## WHAT NEEDS TO BE DONE
Reproduce all the entries precisely.

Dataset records
Content starts

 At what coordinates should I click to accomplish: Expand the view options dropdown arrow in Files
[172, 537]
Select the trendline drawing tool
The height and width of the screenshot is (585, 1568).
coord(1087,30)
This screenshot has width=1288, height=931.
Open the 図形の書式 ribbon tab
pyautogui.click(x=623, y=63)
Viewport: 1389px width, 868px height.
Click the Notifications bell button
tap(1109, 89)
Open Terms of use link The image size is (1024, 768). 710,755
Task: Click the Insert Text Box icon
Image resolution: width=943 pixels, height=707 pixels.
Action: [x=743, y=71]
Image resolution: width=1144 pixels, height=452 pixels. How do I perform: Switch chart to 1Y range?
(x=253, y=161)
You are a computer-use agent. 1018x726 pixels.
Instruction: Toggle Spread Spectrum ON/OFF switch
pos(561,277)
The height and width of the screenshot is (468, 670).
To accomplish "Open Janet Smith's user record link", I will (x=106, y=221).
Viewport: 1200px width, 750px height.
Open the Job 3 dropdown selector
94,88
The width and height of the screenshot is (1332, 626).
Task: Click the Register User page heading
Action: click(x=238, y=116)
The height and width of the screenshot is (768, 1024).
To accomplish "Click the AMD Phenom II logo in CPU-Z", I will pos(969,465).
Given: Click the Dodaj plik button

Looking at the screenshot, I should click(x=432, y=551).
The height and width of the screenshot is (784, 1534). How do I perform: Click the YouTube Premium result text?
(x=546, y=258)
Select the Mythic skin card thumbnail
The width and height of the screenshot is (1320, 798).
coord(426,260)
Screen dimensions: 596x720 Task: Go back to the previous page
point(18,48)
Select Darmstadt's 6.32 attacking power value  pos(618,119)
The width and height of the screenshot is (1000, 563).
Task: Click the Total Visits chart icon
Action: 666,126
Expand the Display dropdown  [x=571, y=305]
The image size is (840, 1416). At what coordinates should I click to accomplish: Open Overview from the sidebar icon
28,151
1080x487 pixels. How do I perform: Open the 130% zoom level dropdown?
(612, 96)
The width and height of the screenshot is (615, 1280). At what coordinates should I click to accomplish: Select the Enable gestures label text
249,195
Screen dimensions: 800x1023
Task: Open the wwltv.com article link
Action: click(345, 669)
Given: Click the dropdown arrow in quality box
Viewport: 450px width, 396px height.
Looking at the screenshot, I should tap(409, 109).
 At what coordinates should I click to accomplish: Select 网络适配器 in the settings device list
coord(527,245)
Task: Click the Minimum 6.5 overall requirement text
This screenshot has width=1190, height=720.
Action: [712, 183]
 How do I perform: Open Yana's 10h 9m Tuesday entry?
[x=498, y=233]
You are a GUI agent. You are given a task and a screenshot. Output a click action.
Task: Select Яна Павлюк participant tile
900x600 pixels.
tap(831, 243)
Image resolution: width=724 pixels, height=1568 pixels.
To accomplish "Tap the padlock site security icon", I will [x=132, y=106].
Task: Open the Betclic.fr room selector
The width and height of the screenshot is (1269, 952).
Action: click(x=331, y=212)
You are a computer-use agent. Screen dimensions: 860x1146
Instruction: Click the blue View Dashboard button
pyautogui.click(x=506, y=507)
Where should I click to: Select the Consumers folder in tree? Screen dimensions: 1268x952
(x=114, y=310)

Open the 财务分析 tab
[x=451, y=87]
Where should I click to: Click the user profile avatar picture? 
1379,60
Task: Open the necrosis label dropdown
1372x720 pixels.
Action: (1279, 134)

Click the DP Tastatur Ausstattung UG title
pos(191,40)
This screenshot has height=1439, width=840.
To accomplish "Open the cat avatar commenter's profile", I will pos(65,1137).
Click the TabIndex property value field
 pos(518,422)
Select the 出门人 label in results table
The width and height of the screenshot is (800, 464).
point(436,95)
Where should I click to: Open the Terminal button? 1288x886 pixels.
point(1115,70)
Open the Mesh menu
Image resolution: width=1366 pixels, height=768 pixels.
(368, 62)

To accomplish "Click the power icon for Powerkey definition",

Content ends

## ANSWER TO THE PROBLEM
 At what coordinates should I click to accomplish: Expand the view options dropdown arrow in Files
[172, 537]
Select the trendline drawing tool
The height and width of the screenshot is (585, 1568).
coord(1087,30)
This screenshot has width=1288, height=931.
Open the 図形の書式 ribbon tab
pyautogui.click(x=623, y=63)
Viewport: 1389px width, 868px height.
Click the Notifications bell button
tap(1109, 89)
Open Terms of use link The image size is (1024, 768). 710,755
Task: Click the Insert Text Box icon
Image resolution: width=943 pixels, height=707 pixels.
Action: [x=743, y=71]
Image resolution: width=1144 pixels, height=452 pixels. How do I perform: Switch chart to 1Y range?
(x=253, y=161)
You are a computer-use agent. 1018x726 pixels.
Instruction: Toggle Spread Spectrum ON/OFF switch
pos(561,277)
The height and width of the screenshot is (468, 670).
To accomplish "Open Janet Smith's user record link", I will (x=106, y=221).
Viewport: 1200px width, 750px height.
Open the Job 3 dropdown selector
94,88
The width and height of the screenshot is (1332, 626).
Task: Click the Register User page heading
Action: click(x=238, y=116)
The height and width of the screenshot is (768, 1024).
To accomplish "Click the AMD Phenom II logo in CPU-Z", I will pos(969,465).
Given: Click the Dodaj plik button

Looking at the screenshot, I should click(x=432, y=551).
The height and width of the screenshot is (784, 1534). How do I perform: Click the YouTube Premium result text?
(x=546, y=258)
Select the Mythic skin card thumbnail
The width and height of the screenshot is (1320, 798).
coord(426,260)
Screen dimensions: 596x720 Task: Go back to the previous page
point(18,48)
Select Darmstadt's 6.32 attacking power value  pos(618,119)
The width and height of the screenshot is (1000, 563).
Task: Click the Total Visits chart icon
Action: 666,126
Expand the Display dropdown  [x=571, y=305]
The image size is (840, 1416). At what coordinates should I click to accomplish: Open Overview from the sidebar icon
28,151
1080x487 pixels. How do I perform: Open the 130% zoom level dropdown?
(612, 96)
The width and height of the screenshot is (615, 1280). At what coordinates should I click to accomplish: Select the Enable gestures label text
249,195
Screen dimensions: 800x1023
Task: Open the wwltv.com article link
Action: click(345, 669)
Given: Click the dropdown arrow in quality box
Viewport: 450px width, 396px height.
Looking at the screenshot, I should tap(409, 109).
 At what coordinates should I click to accomplish: Select 网络适配器 in the settings device list
coord(527,245)
Task: Click the Minimum 6.5 overall requirement text
This screenshot has width=1190, height=720.
Action: [712, 183]
 How do I perform: Open Yana's 10h 9m Tuesday entry?
[x=498, y=233]
You are a GUI agent. You are given a task and a screenshot. Output a click action.
Task: Select Яна Павлюк participant tile
900x600 pixels.
tap(831, 243)
Image resolution: width=724 pixels, height=1568 pixels.
To accomplish "Tap the padlock site security icon", I will [x=132, y=106].
Task: Open the Betclic.fr room selector
The width and height of the screenshot is (1269, 952).
Action: click(x=331, y=212)
You are a computer-use agent. Screen dimensions: 860x1146
Instruction: Click the blue View Dashboard button
pyautogui.click(x=506, y=507)
Where should I click to: Select the Consumers folder in tree? Screen dimensions: 1268x952
(x=114, y=310)

Open the 财务分析 tab
[x=451, y=87]
Where should I click to: Click the user profile avatar picture? 
1379,60
Task: Open the necrosis label dropdown
1372x720 pixels.
Action: (1279, 134)

Click the DP Tastatur Ausstattung UG title
pos(191,40)
This screenshot has height=1439, width=840.
To accomplish "Open the cat avatar commenter's profile", I will pos(65,1137).
Click the TabIndex property value field
 pos(518,422)
Select the 出门人 label in results table
The width and height of the screenshot is (800, 464).
point(436,95)
Where should I click to: Open the Terminal button? 1288x886 pixels.
point(1115,70)
Open the Mesh menu
Image resolution: width=1366 pixels, height=768 pixels.
(368, 62)

To accomplish "Click the power icon for Powerkey definition",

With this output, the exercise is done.